What does 'Is Grep All You Need?' actually claim?

The paper runs two empirical experiments. First, it wires both a literal grep tool and a vector-retrieval tool into the same agents across multiple platforms and runs 116 LongMemEval questions through each — grep generally yields higher accuracy than vector retrieval across the conditions tested. Second, it progressively injects irrelevant context and shows that vector retrieval degrades while grep stays roughly flat. The authors' framing is more nuanced than 'grep wins': overall performance is dominated by the agent harness and tool-calling style, not by the retrieval algorithm itself.

Does this mean vector embeddings are obsolete?

No. Vector retrieval still wins when the corpus is large enough that a linear grep scan is slow, when the queries are genuinely paraphrased or topical, or when the agent gets a single shot at retrieval and can't iterate. What changes is the default: an agent designer should no longer reach for an embedding-index-and-vector-store the moment a project needs 'search.' For literal-token-heavy queries over a small-to-medium corpus inside an iterative agent loop, grep is often the better starting point.

Why does irrelevant context hurt vector retrieval more than grep?
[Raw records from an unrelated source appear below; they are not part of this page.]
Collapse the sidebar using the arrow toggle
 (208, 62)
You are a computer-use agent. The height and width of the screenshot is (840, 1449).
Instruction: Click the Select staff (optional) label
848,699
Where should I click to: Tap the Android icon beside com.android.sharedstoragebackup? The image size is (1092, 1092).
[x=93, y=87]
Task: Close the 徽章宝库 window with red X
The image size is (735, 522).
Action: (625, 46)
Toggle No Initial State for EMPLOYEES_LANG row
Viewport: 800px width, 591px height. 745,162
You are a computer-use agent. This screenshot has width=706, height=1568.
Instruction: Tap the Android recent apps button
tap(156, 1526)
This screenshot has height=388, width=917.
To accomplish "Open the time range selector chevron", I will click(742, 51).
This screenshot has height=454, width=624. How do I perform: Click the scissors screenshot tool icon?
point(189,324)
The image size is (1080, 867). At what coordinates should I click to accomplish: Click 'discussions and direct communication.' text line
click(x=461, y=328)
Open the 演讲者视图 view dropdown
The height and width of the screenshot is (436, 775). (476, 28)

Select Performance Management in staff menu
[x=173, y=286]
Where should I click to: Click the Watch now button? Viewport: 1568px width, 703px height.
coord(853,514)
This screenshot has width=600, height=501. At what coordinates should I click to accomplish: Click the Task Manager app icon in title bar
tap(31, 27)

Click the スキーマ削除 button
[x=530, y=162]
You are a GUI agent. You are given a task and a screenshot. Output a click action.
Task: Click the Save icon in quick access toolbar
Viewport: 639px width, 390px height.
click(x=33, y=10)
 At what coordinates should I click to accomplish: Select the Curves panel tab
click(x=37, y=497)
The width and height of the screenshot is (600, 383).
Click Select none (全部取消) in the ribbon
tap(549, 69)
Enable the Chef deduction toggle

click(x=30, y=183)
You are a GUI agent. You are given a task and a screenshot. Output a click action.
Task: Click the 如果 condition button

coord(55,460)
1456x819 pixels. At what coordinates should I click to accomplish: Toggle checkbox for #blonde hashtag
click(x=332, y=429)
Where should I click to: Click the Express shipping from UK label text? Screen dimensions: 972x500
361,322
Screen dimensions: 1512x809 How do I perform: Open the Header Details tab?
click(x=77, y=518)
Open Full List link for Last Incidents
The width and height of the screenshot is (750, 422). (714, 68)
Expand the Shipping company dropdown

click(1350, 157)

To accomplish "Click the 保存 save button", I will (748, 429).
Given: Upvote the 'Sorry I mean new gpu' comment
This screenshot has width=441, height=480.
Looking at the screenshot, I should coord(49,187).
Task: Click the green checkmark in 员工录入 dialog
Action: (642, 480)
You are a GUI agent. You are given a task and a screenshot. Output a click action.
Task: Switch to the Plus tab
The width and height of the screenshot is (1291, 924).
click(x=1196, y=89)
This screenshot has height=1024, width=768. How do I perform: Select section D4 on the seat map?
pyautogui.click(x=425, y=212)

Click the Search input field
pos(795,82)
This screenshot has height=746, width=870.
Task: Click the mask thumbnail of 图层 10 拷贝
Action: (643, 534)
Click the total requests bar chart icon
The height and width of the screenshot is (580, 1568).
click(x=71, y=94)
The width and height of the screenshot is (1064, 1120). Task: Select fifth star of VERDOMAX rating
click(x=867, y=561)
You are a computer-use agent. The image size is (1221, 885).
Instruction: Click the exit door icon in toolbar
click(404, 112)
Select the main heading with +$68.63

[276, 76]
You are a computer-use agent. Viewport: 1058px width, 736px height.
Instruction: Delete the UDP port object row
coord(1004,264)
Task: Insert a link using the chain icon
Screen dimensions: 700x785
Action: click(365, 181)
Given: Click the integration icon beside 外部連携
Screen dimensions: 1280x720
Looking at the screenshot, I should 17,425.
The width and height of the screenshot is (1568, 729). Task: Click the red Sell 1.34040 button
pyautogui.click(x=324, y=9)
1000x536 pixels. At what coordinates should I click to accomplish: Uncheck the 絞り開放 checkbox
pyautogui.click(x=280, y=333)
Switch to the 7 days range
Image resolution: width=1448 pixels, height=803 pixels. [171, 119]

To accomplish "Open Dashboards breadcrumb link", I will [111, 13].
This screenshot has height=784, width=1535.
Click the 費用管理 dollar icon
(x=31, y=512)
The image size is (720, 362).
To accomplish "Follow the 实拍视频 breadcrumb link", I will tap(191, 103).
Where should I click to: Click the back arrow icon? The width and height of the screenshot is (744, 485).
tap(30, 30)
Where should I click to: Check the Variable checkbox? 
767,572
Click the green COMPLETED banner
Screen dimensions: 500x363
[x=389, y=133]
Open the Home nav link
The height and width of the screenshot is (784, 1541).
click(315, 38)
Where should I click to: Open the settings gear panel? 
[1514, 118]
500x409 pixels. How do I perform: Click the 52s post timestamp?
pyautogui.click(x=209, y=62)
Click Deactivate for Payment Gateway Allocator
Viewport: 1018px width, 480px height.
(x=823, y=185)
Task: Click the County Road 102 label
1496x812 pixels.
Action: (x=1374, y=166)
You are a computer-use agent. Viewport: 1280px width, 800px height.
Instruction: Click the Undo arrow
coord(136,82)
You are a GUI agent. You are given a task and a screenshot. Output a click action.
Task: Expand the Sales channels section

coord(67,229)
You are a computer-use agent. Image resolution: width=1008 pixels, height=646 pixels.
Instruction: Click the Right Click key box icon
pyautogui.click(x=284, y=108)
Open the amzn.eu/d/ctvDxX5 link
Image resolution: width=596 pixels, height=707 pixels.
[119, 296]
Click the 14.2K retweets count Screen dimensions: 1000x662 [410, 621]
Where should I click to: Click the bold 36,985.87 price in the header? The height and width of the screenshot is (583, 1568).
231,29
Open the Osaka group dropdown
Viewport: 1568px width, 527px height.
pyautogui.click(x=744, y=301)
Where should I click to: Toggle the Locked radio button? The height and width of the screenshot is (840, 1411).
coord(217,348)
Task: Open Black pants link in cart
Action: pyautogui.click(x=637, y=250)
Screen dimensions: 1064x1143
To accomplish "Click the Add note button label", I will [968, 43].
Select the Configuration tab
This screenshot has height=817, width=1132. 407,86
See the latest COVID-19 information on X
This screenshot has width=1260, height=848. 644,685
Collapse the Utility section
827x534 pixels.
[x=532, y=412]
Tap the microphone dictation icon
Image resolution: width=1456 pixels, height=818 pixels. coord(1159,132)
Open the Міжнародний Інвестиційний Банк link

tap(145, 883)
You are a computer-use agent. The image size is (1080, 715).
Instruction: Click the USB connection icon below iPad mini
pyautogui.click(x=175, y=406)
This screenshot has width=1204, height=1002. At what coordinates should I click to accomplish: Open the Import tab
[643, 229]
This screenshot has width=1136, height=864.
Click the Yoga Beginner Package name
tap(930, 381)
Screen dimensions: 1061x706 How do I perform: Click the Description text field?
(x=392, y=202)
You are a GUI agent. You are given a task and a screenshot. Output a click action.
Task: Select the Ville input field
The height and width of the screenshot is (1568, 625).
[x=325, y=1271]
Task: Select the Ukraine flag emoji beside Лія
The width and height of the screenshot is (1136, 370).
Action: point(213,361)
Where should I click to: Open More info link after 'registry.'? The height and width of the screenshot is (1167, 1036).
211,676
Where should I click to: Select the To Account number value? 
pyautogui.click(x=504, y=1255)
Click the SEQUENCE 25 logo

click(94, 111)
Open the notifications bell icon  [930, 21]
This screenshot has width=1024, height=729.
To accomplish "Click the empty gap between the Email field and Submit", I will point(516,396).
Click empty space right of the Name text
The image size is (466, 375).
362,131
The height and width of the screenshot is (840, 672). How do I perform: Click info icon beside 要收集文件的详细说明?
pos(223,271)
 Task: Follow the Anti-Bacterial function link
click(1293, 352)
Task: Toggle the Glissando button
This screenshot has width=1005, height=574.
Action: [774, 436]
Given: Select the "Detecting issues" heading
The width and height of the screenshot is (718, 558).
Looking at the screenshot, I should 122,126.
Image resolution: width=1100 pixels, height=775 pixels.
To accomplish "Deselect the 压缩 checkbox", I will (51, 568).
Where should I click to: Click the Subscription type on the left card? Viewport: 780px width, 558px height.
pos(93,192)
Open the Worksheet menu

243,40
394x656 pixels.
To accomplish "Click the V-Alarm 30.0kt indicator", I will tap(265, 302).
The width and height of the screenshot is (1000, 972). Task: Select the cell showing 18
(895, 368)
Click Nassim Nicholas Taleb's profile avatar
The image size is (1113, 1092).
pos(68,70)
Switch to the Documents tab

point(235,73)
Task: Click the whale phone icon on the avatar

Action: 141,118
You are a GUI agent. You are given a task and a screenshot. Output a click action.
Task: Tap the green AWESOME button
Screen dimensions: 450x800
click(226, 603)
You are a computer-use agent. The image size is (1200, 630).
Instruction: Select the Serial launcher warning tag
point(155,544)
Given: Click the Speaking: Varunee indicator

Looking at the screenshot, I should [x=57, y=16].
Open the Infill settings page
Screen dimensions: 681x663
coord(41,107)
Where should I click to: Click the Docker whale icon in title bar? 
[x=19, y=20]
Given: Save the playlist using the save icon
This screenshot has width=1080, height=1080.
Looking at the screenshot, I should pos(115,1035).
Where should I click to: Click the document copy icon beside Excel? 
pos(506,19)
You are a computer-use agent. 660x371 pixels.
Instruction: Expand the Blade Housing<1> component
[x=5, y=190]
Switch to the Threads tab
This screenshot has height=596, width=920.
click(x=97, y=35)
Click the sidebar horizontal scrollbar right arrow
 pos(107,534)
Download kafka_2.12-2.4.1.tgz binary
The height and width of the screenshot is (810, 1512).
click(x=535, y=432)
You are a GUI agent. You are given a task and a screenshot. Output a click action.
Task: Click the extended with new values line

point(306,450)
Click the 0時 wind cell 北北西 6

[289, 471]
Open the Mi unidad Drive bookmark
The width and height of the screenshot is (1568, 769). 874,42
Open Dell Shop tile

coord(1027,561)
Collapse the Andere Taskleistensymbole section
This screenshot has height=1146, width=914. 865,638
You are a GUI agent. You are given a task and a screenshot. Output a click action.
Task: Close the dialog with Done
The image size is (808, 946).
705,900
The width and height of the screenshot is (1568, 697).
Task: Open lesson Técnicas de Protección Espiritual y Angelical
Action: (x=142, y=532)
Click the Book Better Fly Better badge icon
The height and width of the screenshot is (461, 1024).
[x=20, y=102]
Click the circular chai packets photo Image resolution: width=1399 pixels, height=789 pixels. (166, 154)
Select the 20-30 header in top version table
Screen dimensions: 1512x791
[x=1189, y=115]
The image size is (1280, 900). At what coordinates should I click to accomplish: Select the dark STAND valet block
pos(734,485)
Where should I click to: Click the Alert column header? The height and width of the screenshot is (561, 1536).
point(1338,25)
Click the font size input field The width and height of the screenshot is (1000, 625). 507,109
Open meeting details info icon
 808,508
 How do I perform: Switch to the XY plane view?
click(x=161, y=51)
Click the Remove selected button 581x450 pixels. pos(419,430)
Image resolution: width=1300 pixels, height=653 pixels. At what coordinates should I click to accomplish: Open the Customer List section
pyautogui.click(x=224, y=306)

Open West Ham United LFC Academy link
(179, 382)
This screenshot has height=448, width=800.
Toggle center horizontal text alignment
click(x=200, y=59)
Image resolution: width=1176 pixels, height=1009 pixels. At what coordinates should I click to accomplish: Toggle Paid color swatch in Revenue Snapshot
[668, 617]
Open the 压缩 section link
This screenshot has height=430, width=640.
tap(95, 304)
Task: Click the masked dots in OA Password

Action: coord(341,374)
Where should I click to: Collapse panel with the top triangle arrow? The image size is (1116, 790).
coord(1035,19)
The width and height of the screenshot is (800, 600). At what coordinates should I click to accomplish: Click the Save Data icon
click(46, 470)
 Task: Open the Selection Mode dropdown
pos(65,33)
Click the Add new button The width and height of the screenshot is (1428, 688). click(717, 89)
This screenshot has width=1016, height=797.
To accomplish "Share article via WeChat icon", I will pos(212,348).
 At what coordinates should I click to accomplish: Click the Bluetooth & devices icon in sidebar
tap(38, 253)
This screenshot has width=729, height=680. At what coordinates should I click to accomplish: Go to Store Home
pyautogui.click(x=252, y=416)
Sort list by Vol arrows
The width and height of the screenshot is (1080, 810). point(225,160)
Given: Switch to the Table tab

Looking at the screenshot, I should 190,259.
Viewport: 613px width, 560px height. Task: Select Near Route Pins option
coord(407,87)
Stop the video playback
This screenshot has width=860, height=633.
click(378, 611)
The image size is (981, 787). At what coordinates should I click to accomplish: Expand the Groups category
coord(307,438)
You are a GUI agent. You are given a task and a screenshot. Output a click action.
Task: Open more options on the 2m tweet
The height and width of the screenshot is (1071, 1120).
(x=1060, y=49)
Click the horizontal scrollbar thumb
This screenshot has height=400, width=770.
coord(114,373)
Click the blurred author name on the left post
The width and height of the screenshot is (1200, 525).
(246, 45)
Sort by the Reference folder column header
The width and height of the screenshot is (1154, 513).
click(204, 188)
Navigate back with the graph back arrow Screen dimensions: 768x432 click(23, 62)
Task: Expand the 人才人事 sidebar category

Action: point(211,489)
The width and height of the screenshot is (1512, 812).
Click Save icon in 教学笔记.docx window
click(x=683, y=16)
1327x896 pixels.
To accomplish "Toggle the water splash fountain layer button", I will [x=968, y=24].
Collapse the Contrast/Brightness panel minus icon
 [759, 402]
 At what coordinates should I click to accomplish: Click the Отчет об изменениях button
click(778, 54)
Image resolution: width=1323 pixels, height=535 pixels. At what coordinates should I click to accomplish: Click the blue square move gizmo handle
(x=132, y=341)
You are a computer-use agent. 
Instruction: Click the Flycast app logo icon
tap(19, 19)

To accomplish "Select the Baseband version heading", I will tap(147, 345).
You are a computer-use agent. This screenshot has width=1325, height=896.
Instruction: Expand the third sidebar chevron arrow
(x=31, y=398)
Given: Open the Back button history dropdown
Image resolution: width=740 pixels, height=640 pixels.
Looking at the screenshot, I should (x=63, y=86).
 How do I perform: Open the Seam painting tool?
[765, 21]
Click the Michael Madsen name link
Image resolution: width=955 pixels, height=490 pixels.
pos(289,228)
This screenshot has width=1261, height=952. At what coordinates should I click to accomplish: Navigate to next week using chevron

Vector retrieval ranks by distance in embedding space. When irrelevant text is added to the corpus or the query, three things shift at once: the query embedding drifts, distractor chunks crowd the latent space near the relevant ones, and the fixed top-k cutoff can evict relevant chunks in favour of newly-near distractors. Grep matches literal substrings and is immune to any of that — the matches are local to the chunk, not relative to the rest of the shelf.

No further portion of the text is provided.